'''
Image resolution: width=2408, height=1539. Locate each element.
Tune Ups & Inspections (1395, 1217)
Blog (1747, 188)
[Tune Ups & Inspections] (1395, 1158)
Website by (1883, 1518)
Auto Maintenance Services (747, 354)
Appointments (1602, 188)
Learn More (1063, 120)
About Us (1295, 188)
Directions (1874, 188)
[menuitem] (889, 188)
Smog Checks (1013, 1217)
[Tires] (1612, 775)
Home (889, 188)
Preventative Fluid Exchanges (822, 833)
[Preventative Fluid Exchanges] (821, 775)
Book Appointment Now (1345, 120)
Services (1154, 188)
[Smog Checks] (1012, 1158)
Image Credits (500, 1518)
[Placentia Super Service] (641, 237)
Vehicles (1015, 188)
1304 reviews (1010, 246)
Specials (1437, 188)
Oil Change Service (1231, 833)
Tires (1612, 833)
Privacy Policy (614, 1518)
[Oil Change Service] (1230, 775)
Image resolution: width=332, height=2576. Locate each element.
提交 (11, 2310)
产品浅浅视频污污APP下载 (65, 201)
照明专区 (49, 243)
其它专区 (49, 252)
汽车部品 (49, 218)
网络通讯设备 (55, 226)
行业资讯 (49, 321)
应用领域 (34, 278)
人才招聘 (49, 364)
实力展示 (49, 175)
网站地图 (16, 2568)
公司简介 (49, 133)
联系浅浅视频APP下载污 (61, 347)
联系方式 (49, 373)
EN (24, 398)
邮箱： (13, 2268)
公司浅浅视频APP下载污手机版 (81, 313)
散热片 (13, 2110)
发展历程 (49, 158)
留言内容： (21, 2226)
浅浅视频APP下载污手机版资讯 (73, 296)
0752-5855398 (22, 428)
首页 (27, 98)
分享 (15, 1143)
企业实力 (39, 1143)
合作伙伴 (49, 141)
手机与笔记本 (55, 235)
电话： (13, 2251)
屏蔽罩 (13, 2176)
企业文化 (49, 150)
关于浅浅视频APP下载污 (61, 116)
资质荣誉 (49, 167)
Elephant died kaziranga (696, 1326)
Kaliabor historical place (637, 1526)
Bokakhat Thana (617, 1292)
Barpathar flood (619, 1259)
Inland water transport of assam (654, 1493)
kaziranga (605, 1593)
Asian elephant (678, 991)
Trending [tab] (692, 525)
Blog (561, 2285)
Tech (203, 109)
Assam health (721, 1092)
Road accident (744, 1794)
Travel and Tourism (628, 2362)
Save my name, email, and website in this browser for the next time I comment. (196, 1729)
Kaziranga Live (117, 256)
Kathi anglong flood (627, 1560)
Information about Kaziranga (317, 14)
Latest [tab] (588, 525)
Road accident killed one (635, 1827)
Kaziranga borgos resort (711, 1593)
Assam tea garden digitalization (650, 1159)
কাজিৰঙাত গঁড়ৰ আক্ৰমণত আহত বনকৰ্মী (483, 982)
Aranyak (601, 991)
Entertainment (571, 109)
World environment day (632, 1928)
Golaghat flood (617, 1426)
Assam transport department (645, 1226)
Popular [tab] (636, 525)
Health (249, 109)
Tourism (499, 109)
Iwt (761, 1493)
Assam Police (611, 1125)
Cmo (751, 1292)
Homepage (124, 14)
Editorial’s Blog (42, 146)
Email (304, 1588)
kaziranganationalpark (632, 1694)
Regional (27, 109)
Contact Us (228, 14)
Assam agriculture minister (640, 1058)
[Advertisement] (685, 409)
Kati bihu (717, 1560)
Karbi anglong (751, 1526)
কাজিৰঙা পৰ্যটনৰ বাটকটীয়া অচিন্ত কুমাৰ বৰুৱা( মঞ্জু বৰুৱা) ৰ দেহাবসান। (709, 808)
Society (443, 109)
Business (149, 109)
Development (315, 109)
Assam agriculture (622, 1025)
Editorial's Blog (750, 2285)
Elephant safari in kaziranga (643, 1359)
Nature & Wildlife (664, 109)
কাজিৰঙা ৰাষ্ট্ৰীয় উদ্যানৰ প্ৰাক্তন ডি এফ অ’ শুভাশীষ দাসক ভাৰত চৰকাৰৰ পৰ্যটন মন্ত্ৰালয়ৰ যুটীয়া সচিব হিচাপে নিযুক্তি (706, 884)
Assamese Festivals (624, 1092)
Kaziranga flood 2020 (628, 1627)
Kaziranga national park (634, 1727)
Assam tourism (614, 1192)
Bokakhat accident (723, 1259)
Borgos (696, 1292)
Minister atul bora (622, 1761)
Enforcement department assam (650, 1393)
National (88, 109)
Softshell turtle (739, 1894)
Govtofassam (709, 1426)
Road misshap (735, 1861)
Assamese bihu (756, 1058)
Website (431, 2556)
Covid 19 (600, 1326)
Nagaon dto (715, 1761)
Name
'''
* [BRIEF] In how many lines of the material above does the word "flood" occur? Give the number and no other text.

* [SOLUTION TO THIS TASK] 4